**WHAT IS BEING ASKED**
From the line that contains "You are a GUI" to the final line of the records below, print each line exactly and leave every picture out.

>>>>

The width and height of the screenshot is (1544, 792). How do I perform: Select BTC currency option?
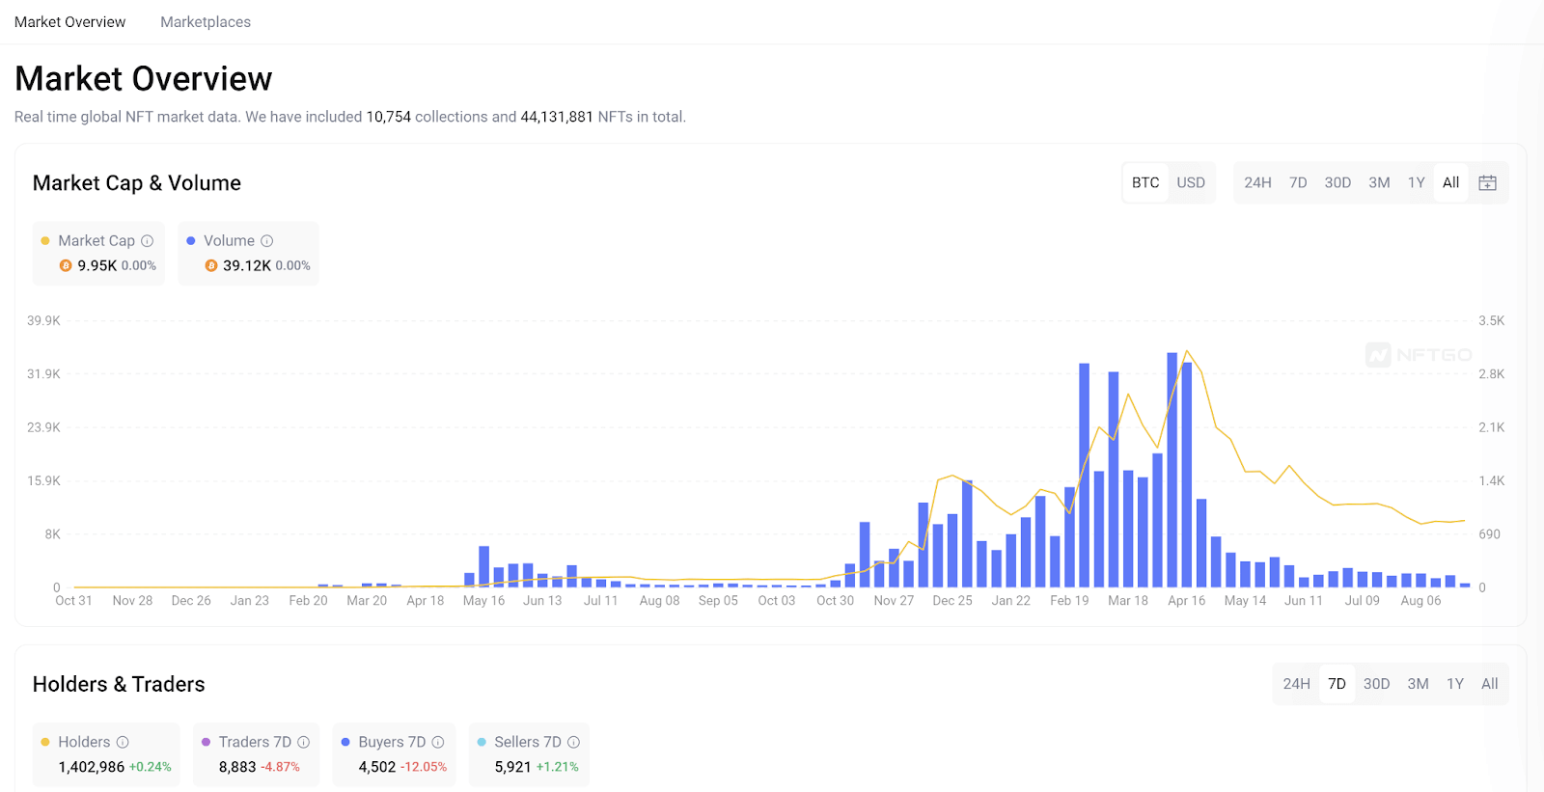pyautogui.click(x=1145, y=183)
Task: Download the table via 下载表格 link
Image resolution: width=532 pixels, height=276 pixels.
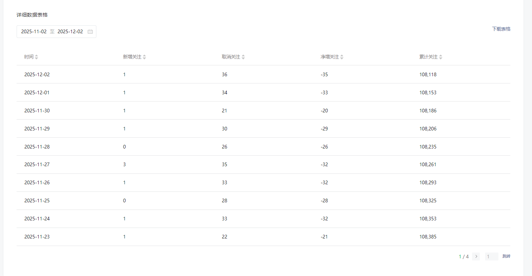Action: coord(501,29)
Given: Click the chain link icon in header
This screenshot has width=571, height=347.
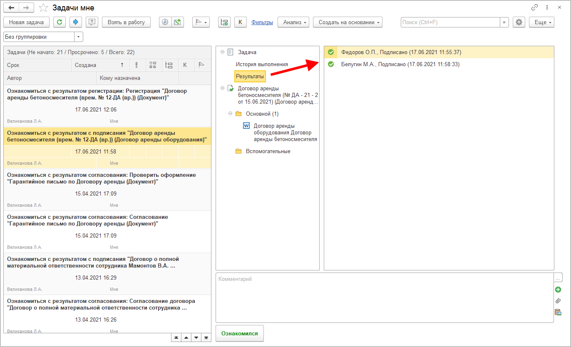Looking at the screenshot, I should click(534, 7).
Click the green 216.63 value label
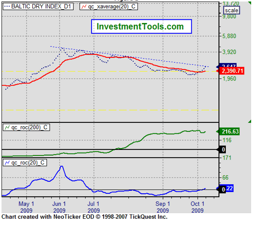This screenshot has height=226, width=256. point(229,132)
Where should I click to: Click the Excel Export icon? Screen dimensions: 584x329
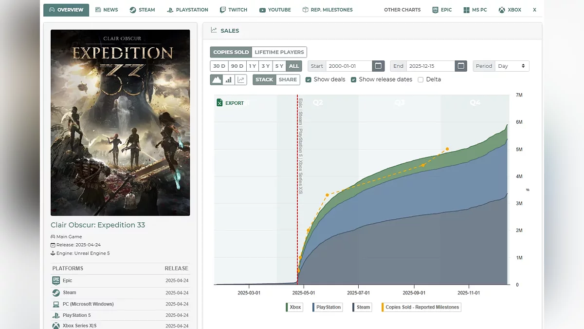click(x=220, y=103)
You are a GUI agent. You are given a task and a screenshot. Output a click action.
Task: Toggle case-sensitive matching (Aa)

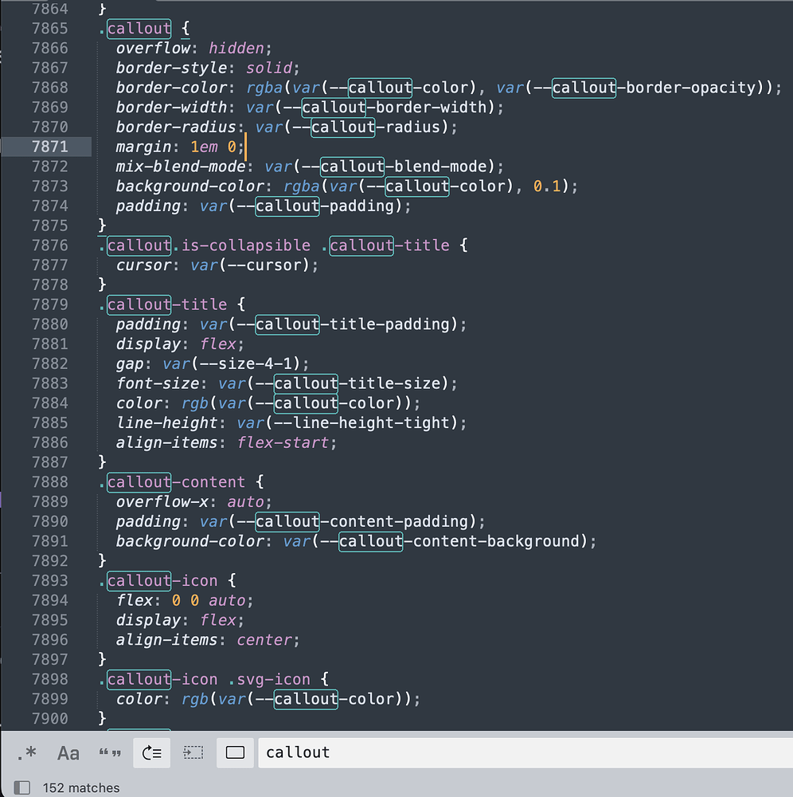tap(68, 752)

<<<<

**RESULT OF THE EXERCISE**
You are a GUI agent. You are given a task and a screenshot. Output a click action.
Task: Toggle case-sensitive matching (Aa)

tap(68, 752)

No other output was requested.